The Managers’ Forum in Nallur, Jaffna had Lal Wijenayake, Winston Pathiraja, and Yuresha Fernando speaking on Sri Lanka’s Constitutional Reform Process on 23.04.2017. Considering the deficient and unfair system in place underscored by human-rights violations for decades, constitutional reform is necessary to safeguard the rights of all citizens. The current 1978 Constitution even after the 19th amendment, has a powerful president, making degeneration into tyranny all the easier as seen by the last ruler. The 1947 and 1972 constitutions favored a parliamentary form of government, however the power was with the majority Singhalese who abused their power to discriminate and disenfranchise Tamils. The challenge lies in creating a constitution that addresses the needs of all Sri Lankan people. Most (according to the PRC) feel this is best done through power sharing. Zeid Ra’ad Al Hussein, the UN High Commissioner for Human Rights, felt “this process presents an opportunity to rectify structural deficiencies that contributed to past human rights violations, and reinforce guarantees of non-recurrence such as strengthening civilian oversight over the military.” All three speakers emphasized that human rights be given the foremost place when writing this constitution.
Yuresha Fernando, Additional Secretary to the Constitutional Assembly, gave an overview of the reform process. In January 2016, the Cabinet of Ministers created the Public Representations Committee for Constitutional Reforms (PRC) to consult with the people regarding what they want to see in the new Constitution. PRC travelled to all 25 districts seeking submissions through public consultation. These findings are then reported to the Constitutional Assembly, Steering Committee, and the Sub-Committee.
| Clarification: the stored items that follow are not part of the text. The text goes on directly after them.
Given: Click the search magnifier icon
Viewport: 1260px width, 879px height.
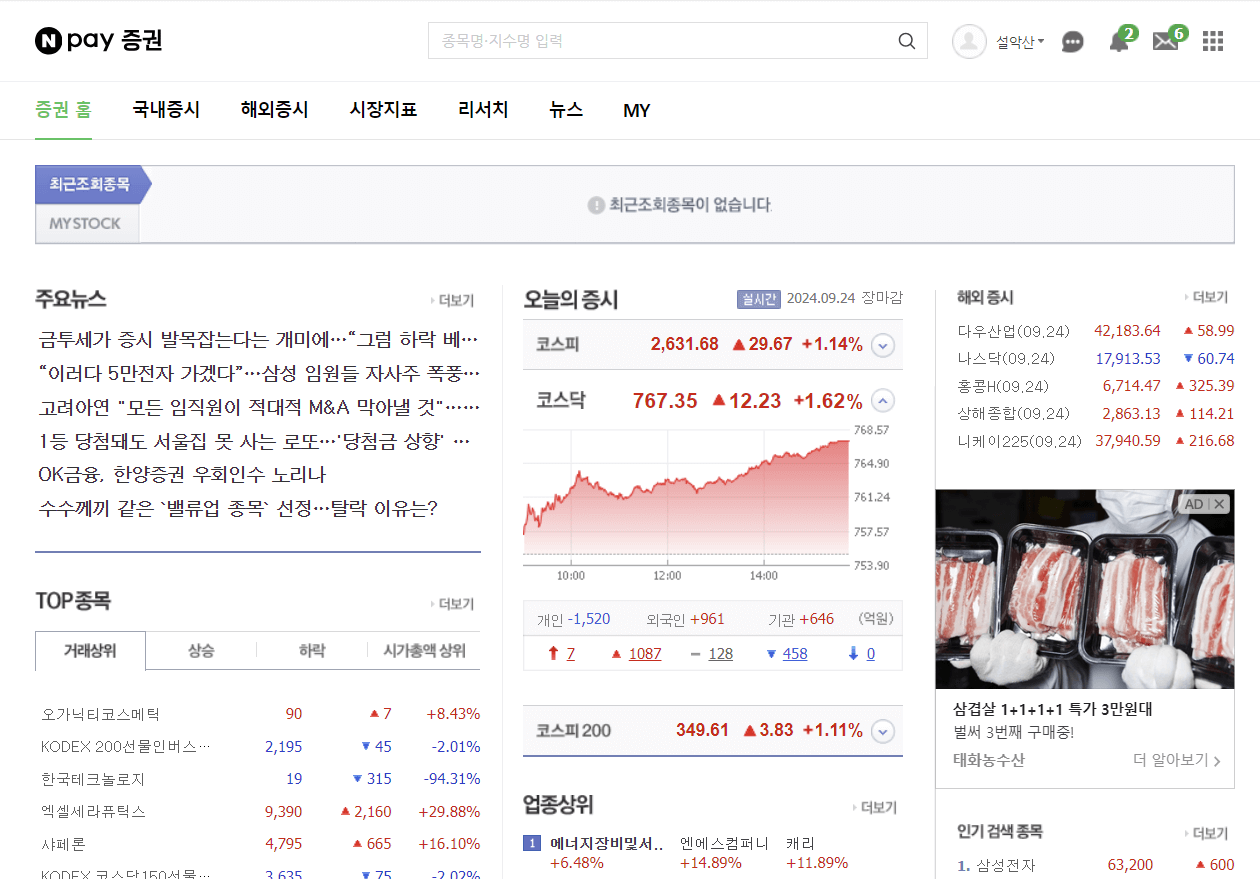Looking at the screenshot, I should [906, 40].
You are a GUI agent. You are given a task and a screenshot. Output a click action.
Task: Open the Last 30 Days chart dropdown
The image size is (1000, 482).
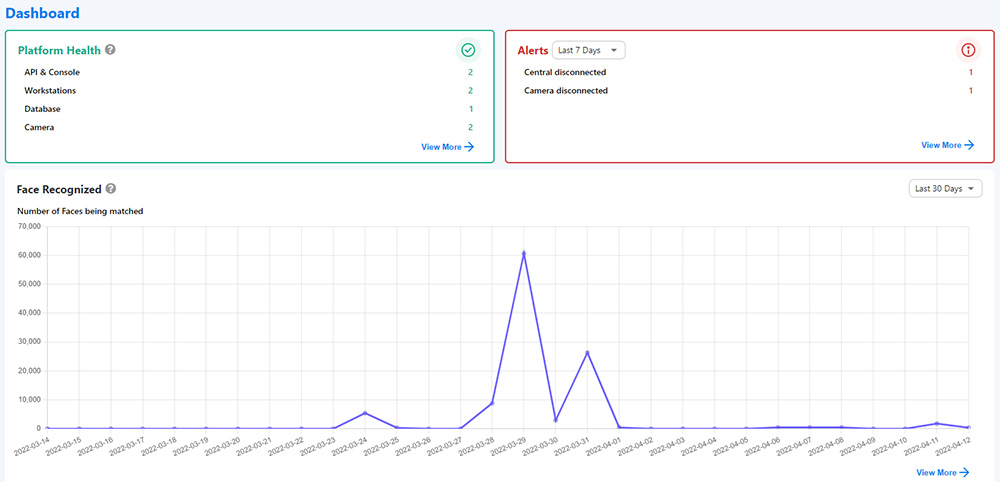click(x=946, y=188)
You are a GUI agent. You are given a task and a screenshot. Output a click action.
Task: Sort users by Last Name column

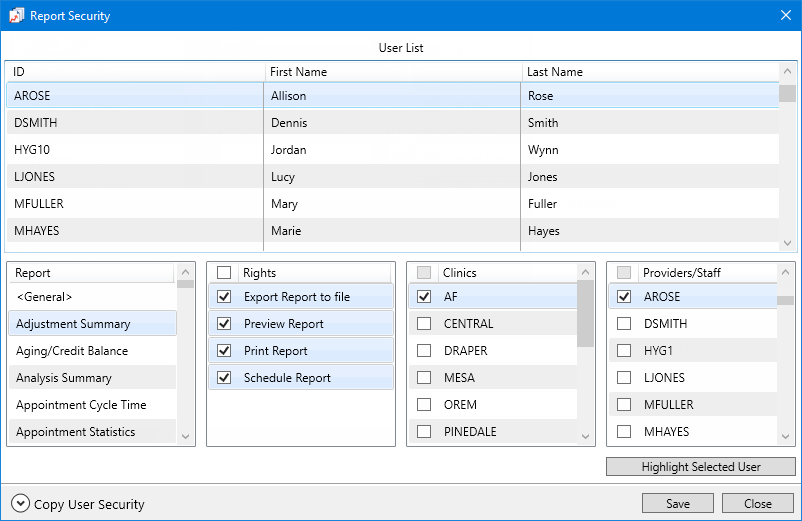pyautogui.click(x=555, y=72)
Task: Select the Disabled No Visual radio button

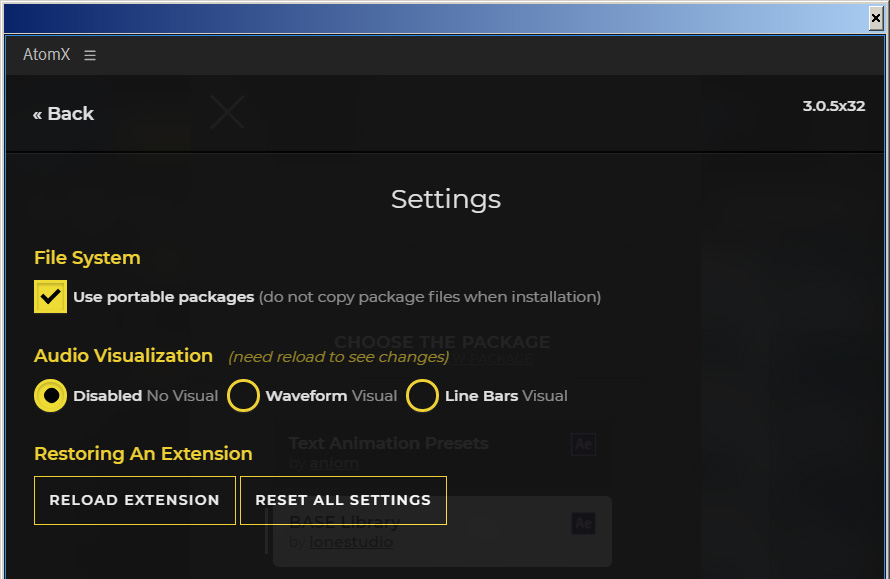Action: coord(51,396)
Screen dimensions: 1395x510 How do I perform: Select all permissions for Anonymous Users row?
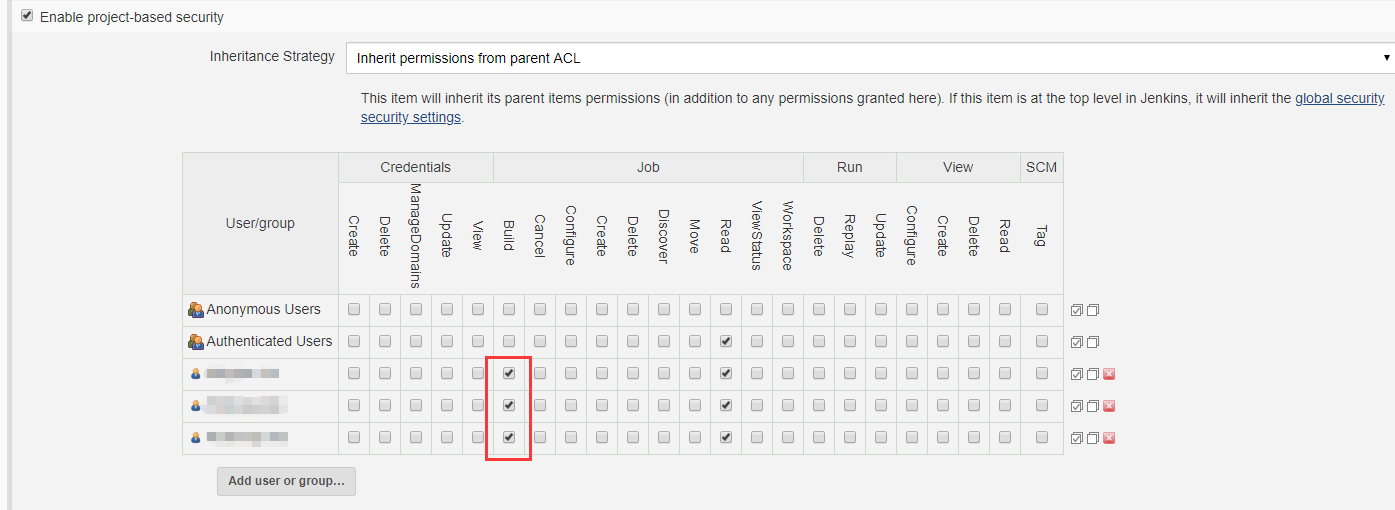point(1076,310)
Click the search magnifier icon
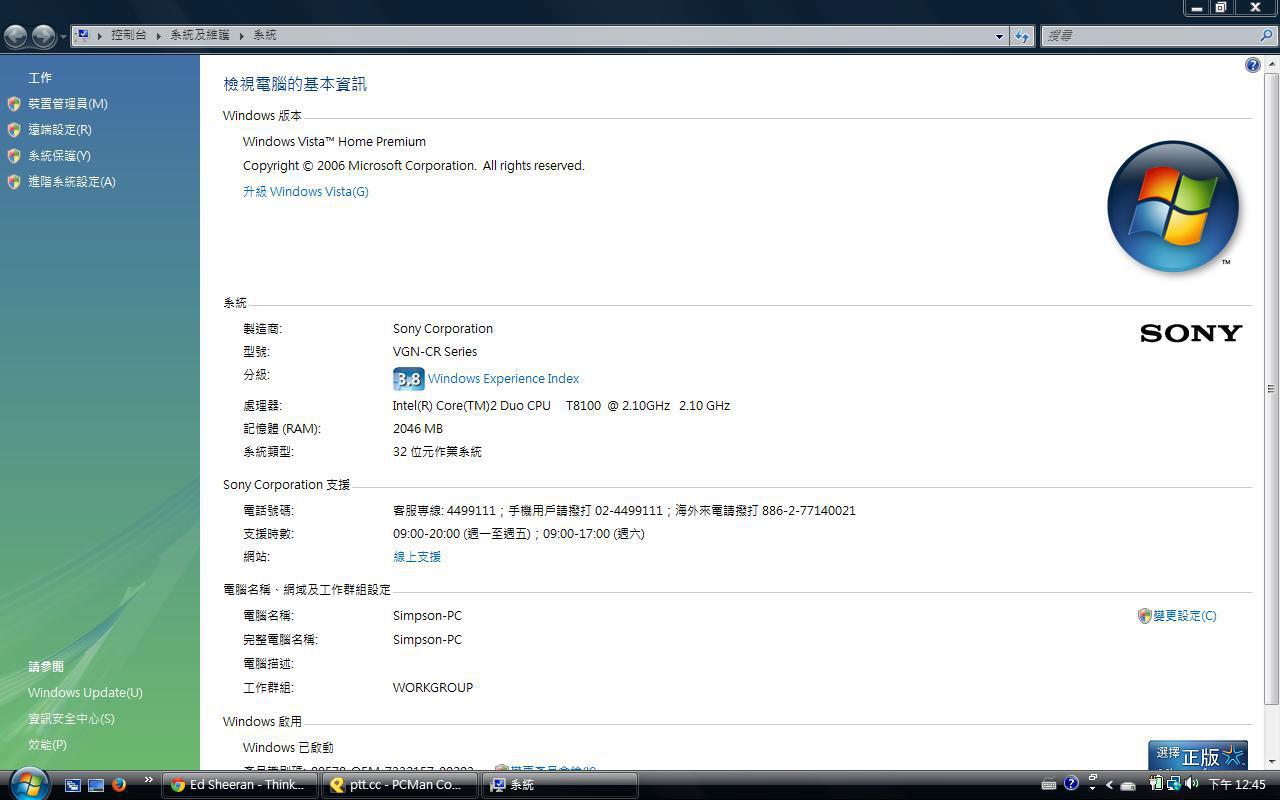The height and width of the screenshot is (800, 1280). (x=1266, y=36)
Yuresha Fernando, Lal Wijenayake and Winston Pathiraja
On 09.03.2016 Parliament passed a Framework Resolution to establish an outline for the Constitutional Assembly when drafting the Constitution and set up the Steering Committee to prepare a Draft Constitutional Proposal. The Constitutional Assembly is chaired by the Speaker Karu Jayasuriya, aided by seven Deputy Chairmen. A panel of seven experts was established to advice the Constitutional Assembly, who may call upon other experts or consultants as well. The Steering Committee is chaired by Prime Minister Ranil Wickremesinghe and has 20 others.
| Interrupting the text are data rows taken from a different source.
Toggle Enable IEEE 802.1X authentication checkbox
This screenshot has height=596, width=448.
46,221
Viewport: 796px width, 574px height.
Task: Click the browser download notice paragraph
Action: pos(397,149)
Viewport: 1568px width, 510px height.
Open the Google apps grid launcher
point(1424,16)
Last November, the PRC reported its findings to the six sub-committees established by the Constitutional Assembly. These sub-committees then deliberate and recommend improvement on fundamental rights, judiciary, law and order, public finance, public services, and center-periphery relations. The Constitutional Assembly can also consult its panel of experts.
The Steering Committee compiles all this and presents an Interim Report with proposed principles for constitutional reform to the Constitutional Assembly, who may then return it to the Steering Committee with amendments. Once amendments have been made, the final report is resubmitted to the Constitutional Assembly with a proposed draft constitutional proposal and bill. If this draft is approved by two-thirds of the Constitutional Assembly, it is submitted to the Cabinet of Ministers and then Parliament and the Constitutional Assembly will be dissolved. If the draft is approved by a simple majority, it will be reconsidered in Parliament within one month. The Cabinet of Ministers presents it before Parliament as a Bill to replace the constitution. This bill then has to be passed by two-thirds majority in Parliament, and then approved by a Referendum.